** Record set **
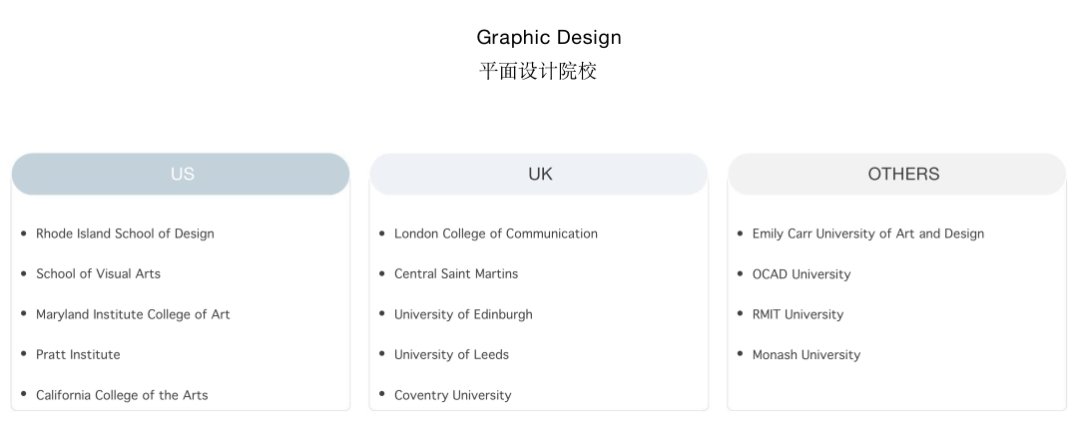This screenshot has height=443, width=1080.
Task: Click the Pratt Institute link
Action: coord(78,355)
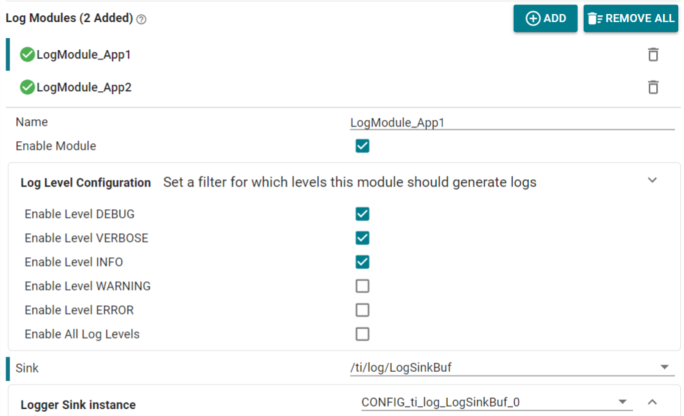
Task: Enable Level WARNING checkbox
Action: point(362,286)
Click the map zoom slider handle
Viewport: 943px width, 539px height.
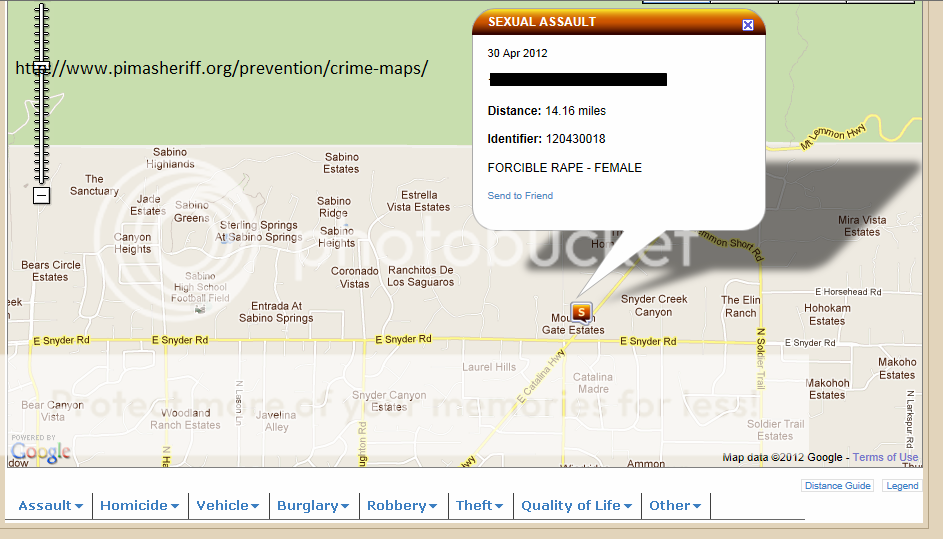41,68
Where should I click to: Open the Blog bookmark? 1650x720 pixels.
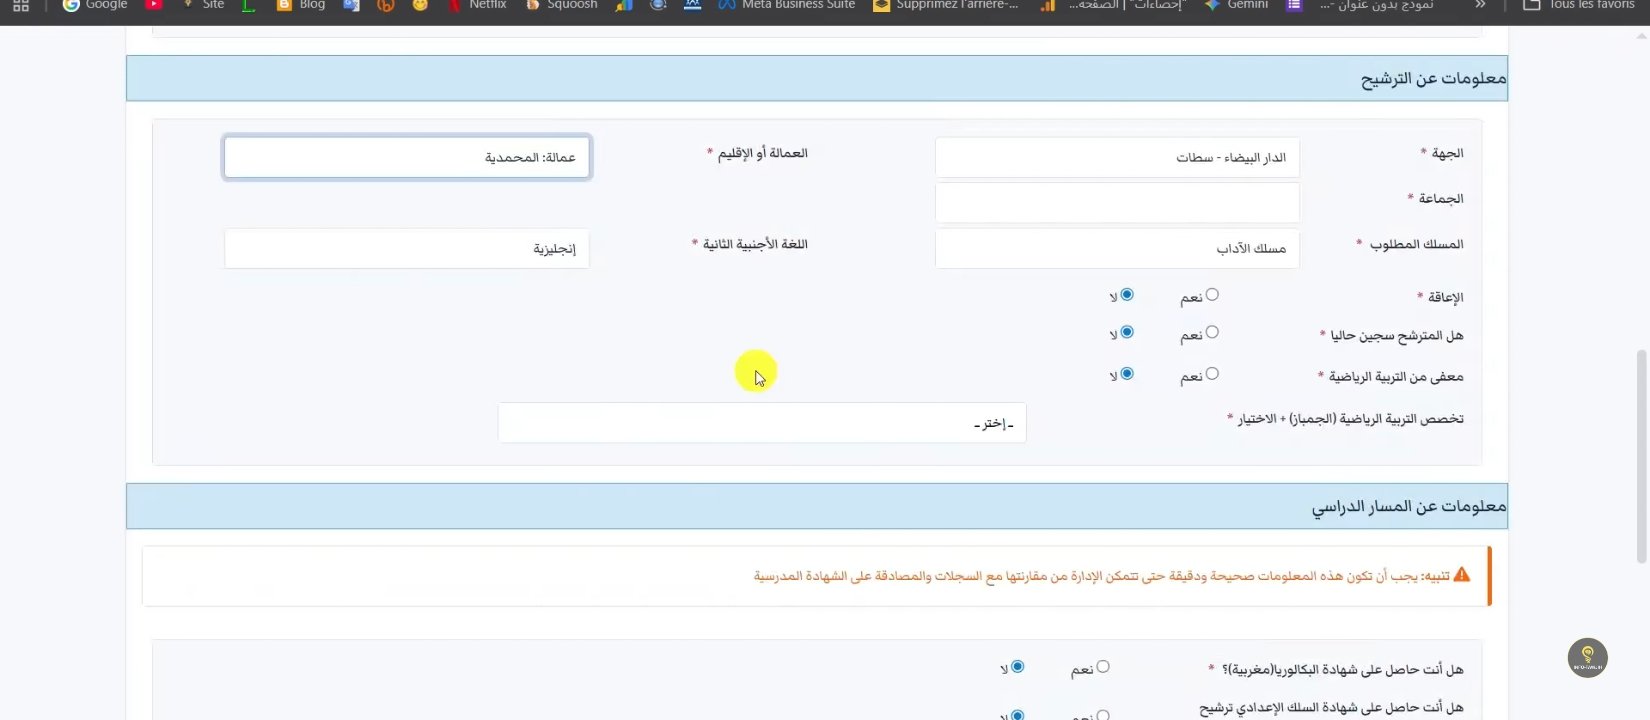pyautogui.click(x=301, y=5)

* * *

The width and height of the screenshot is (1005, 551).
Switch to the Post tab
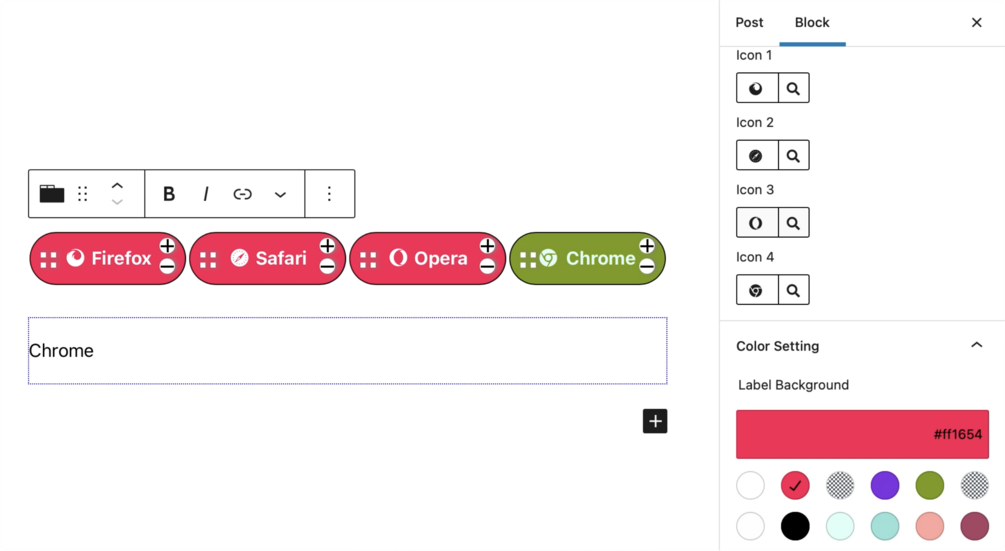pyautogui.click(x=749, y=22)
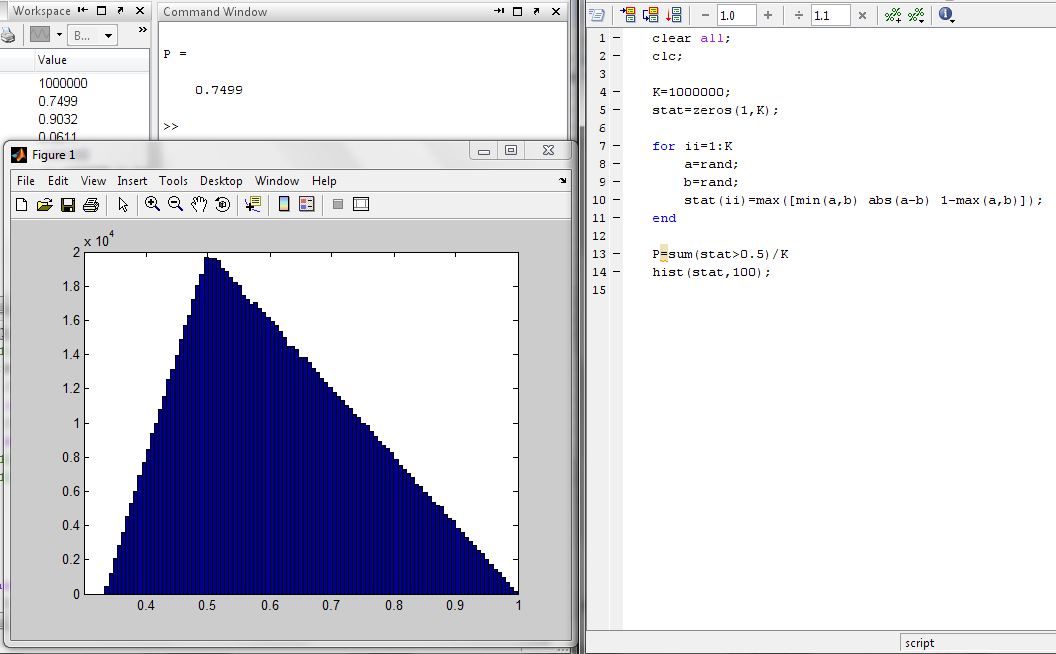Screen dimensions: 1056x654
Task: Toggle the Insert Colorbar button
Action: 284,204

** Work to be completed **
Reproduce the records word for word, from the line containing "This screenshot has height=443, width=1080." through the line containing "pyautogui.click(x=301, y=5)", both included. Omit the pictures.

** Written answer **
This screenshot has height=443, width=1080.
Task: Click the Pratt Institute link
Action: coord(78,355)
Task: Enable Level WARNING checkbox
Action: point(362,286)
Click the map zoom slider handle
Viewport: 943px width, 539px height.
41,68
Where should I click to: Open the Blog bookmark? 1650x720 pixels.
pyautogui.click(x=301, y=5)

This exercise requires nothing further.